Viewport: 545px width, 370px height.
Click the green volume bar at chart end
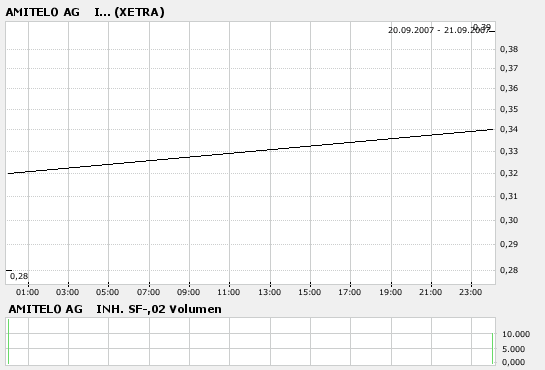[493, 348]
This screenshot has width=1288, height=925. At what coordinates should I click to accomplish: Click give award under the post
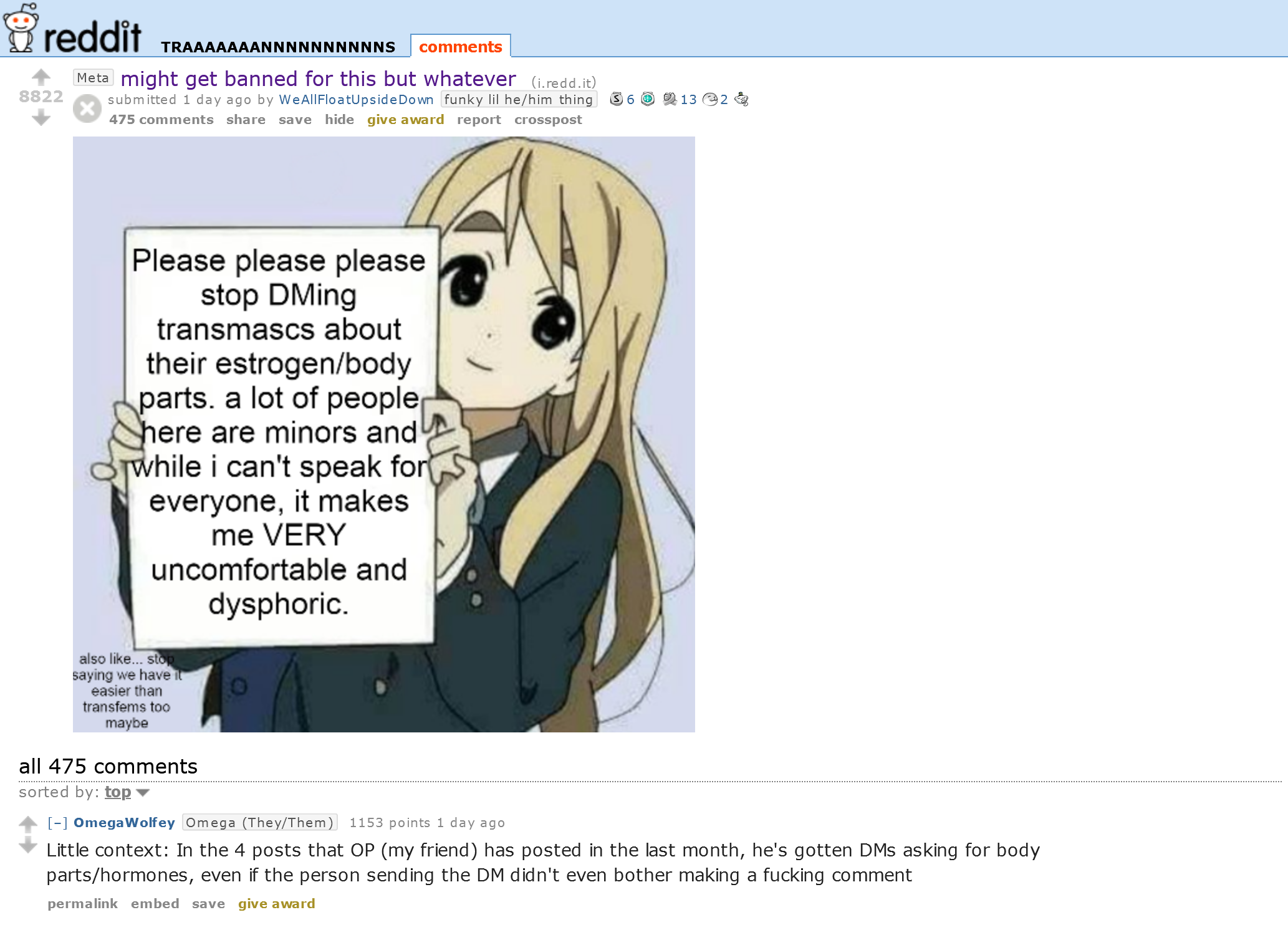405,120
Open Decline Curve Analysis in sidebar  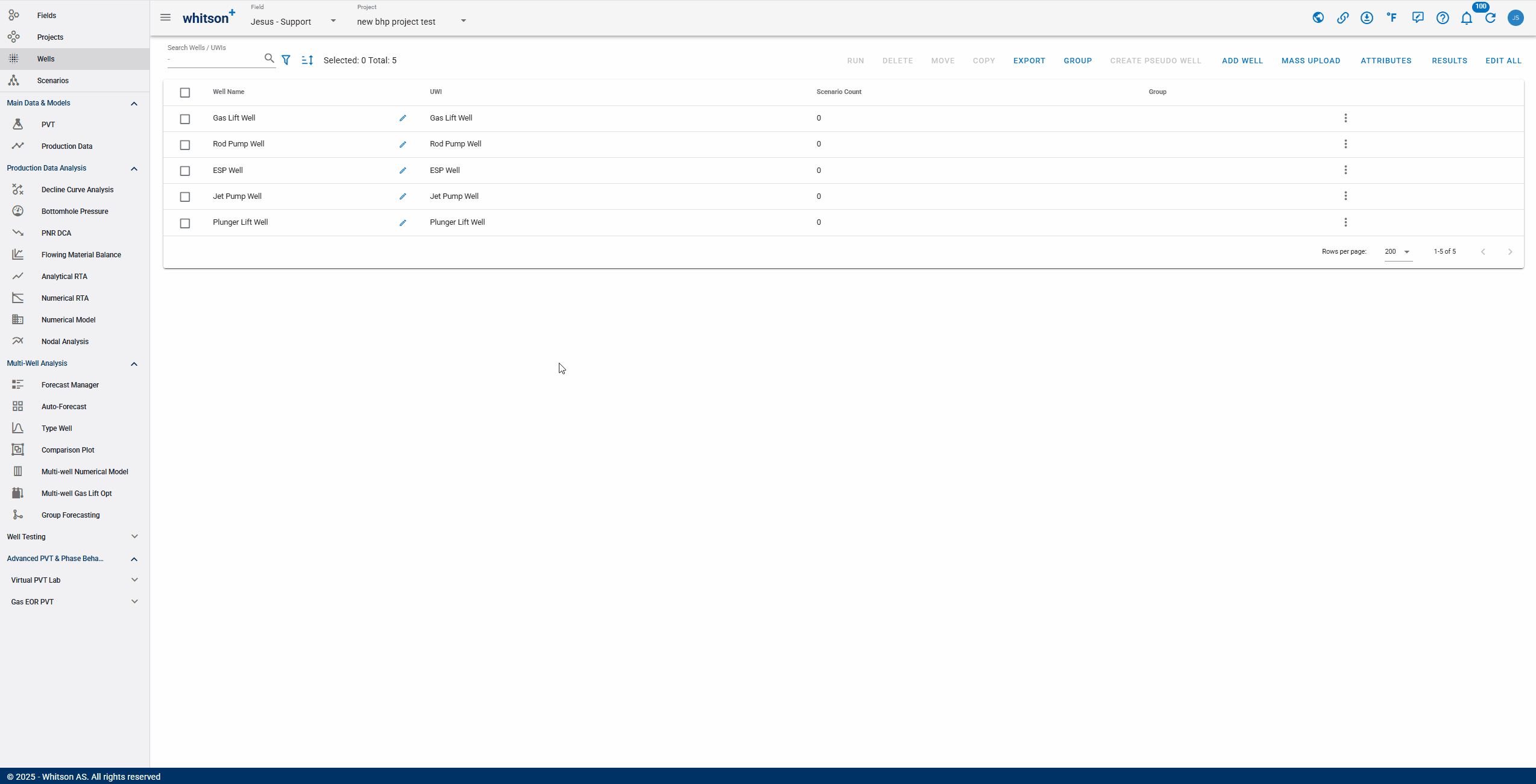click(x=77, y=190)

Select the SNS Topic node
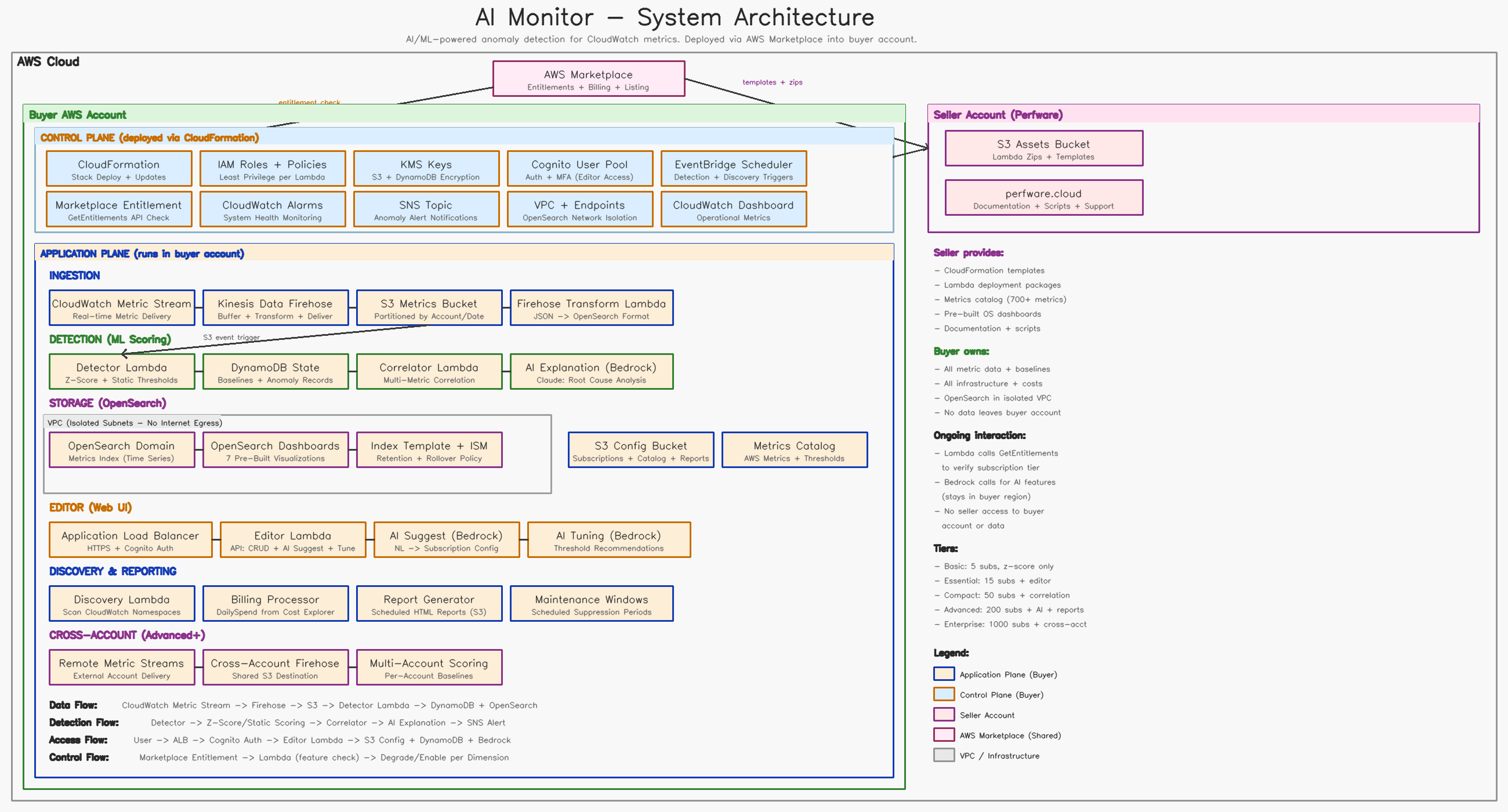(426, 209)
---*---
• _Given task_
Copy each line above that contains the string "width". Matching is case-sensitive.

• _Written reply_
Viewport: 545px width, 370px height.
This screenshot has width=1288, height=925. At what coordinates should I click to accomplish: Click give award under the post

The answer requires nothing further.